Using the formula above notice that $$ \nabla E(\mathbf{w})=\sum_{i=1}^n (f_i-C_i)\mathbf{x}_i. $$ In other words, the gradient points in the sum of training example directions weighted by the difference between the true label and the probability of predicting that label.

Notice the Maximum-Likelihood Estimation (MLE) is the same as minimizing the cross-entropy. There is no closed form way of doing this. One strategy is to start with an arbitrary $\mathbf{w}$ and then update our estimate based on our error function. In particular, we would like to nudge $\mathbf{w}$ in the direction where the error is descreasing the fastest. This is the idea behind gradient descent. Futhermore, we can show that cross-entropy error function used in logistic regression has a unique minima. Thus, we can perform this procedure with relative ease (However, as a word of caution, note there is a generic instability in the MLE procedure for linearly seperable data).

Theoretically, one nice method for doing this is the * Newton-Rahpson * method. In this method, we iteratively calculate the gradient
$$
\mathbf{w}^{new} \leftarrow \mathbf{w}^{old} - \mathbf{H}^{-1} \nabla E(\mathbf{w}),
$$
where $\mathbf{H}$ is the Hessian matrix which is the second derivative of the energy function. For OLS linear regression, one can show that this procedure yields the right answer.

More generally, there are a number of generalizations of this idea that have been proposed. We wil refer to these kinds of methods as generalized gradient descent methods and discuss them extensively in what follows.

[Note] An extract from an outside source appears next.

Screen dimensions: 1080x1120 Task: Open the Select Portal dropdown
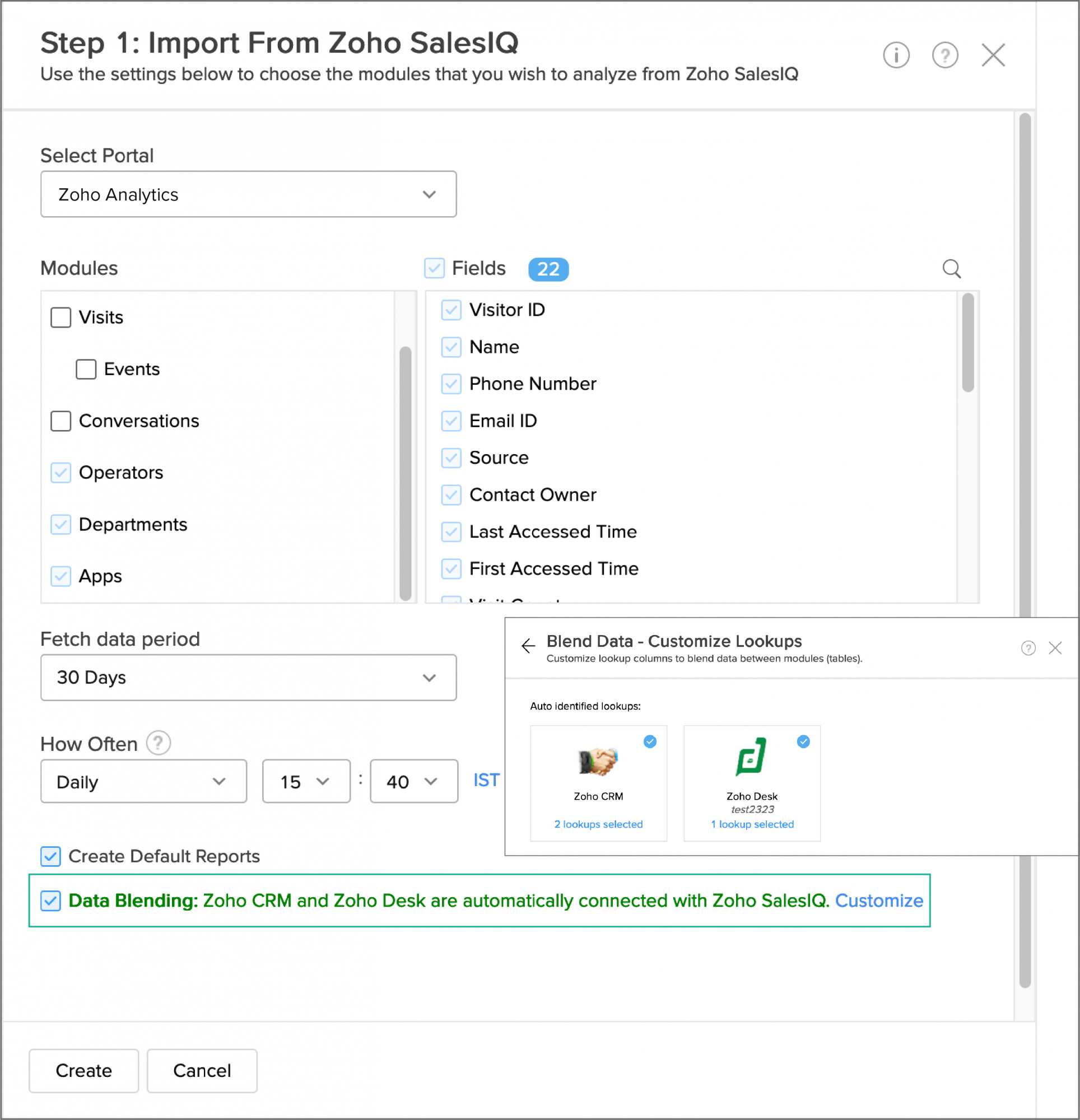[x=248, y=194]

** Excercise:** In what follows, use Pandas to import the first 10,000 examples and call that the training data and import the next 1000 examples and call that the test data.

In [55]:

```
# Importing the SUSY Data set
import pandas as pd
import tensorflow as tf
#Download SUSY from UCI ML archive
filename="SUSY.csv.gz"
columns=["signal", "lepton 1 pT", "lepton 1 eta", "lepton 1 phi", "lepton 2 pT", "lepton 2 eta",
"lepton 2 phi", "missing energy magnitude", "missing energy phi", "MET_rel",
"axial MET", "M_R", "M_TR_2", "R", "MT2", "S_R", "M_Delta_R", "dPhi_r_b", "cos(theta_r1)"]
#Load 10,000 rows as train data
df_train=pd.read_csv(filename, names=columns, compression='gzip', nrows=10000)
#Load 1,000 rows as test data
df_test=pd.read_csv(filename, names=columns, compression='gzip', nrows=1000, skiprows=10000)
#Check of size of objects
print df_test.shape
print df_train.shape
```

We now will run logistic regression using MLE.

**Excercise:** Using the tensor flow tutorial here, run logistic regression on the SUSY data for both the simple features (first 8 features) and the full feature space. How well did you do?

** Excercise:** Do the same thing in the scikit package.

**Exercise:** Now repeat the exercise using L1 regularization, L2 regularization. Does this help your out-of-sample prediction? What is the difference between the two form of regularization.